While we celebrated this week – along with our sister GDST schools – the anniversary of 100 years of (some) British women winning the right to vote, a review of sex discrimination law in the UK published by the Fawcett Society is perhaps a useful reminder that there remains much to be done in terms of equality. The review (https://www.fawcettsociety.org.uk/sex-discrimination-law-review-final-report) focuses on the law as it relates to Brexit, women in the workplace, violence against women and girls, promoting equality, and access to justice. It recommends:
• Reintroducing employee protections against harassment from third parties.
• Introducing a statutory right to reasonable time off and facilities for breastfeeding.
• Making statutory maternity, paternity and shared parental pay ‘Day 1’ rights, and increasing their value so they are paid at the equivalent of Real Living Wage based on a 36-hour week.
• Extending paternity leave to six weeks, paid at 90% of earnings and available any time in the year after birth.
• Extending protection for maternity discrimination to last for six months after a period of maternity or parental leave.
• Introducing a Code of Practice for work place dress codes to cover dress code requirements placed on women that are unlikely to be applicable to men (for example high heels).
• Reintroduction of Equal Pay Questionnaires, and a focus on equal pay in Employment Tribunal actions, including requiring Employment Tribunals to order equal pay audits where any finding is made of unequal pay or discrimination.
• Introduction of equal pay audits to be published every three years by employers with more than 250 employees and made publically available.

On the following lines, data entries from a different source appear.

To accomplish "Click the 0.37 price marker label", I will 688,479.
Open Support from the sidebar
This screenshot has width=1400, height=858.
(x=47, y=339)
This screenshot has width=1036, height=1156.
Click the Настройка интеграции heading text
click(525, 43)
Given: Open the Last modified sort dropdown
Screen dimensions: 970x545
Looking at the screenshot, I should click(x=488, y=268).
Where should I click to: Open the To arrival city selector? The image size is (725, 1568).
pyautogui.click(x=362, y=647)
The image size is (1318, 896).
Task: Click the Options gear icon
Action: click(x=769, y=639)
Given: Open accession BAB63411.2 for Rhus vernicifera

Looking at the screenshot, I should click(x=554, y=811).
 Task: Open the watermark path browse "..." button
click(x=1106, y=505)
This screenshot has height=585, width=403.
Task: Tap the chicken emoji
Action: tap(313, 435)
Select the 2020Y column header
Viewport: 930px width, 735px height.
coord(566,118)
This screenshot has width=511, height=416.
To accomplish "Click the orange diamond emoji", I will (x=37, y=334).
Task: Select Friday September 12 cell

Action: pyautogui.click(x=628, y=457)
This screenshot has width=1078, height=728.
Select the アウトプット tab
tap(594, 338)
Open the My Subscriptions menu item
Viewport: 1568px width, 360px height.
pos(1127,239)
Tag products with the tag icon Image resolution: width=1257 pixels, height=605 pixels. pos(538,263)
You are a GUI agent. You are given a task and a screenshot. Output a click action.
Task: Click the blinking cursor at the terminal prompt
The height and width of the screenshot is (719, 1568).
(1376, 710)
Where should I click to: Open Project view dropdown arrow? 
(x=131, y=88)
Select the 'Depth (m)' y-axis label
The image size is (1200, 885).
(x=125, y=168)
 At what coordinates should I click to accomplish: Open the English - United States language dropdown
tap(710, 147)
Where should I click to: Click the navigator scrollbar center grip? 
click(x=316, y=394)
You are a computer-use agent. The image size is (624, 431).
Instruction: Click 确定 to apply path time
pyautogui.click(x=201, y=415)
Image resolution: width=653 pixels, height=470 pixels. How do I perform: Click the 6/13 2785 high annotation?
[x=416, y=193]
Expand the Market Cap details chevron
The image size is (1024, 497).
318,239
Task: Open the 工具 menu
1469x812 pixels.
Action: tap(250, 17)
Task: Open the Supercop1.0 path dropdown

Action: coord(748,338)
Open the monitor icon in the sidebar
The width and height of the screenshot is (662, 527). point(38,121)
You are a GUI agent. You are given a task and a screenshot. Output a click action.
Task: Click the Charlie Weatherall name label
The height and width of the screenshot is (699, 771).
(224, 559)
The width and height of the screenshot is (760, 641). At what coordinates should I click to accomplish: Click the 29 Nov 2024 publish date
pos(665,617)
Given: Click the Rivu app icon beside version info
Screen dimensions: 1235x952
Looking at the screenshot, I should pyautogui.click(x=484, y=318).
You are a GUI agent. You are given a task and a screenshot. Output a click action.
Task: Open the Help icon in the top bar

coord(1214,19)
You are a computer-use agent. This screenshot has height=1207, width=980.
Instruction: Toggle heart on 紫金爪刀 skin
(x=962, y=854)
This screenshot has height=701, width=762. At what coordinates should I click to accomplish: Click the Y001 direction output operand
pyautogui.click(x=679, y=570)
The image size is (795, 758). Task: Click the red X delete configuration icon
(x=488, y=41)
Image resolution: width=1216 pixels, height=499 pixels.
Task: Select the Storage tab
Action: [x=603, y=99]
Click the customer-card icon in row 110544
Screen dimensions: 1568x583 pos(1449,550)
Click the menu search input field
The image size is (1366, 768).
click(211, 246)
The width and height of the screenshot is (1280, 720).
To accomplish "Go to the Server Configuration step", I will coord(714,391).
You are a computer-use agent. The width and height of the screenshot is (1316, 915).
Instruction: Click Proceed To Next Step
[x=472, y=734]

The review also makes a number of recommendations in relation to Gender Pay Gap Reporting (GPGR). From April 2018, employers with over 250 employees must publish details of their gender pay gap. The Fawcett review recommends lowering the reporting threshold so that by 2020 the obligation falls on employers with more than 50 employees.
Whether the review recommendations will be implemented remains to be seen, but in themselves they are a helpful indication of the equality issues our daughters will potentially encounter in the workplace and which – if they are to be resolved – will require of them much of the same determined spirit as their suffragette predecessors.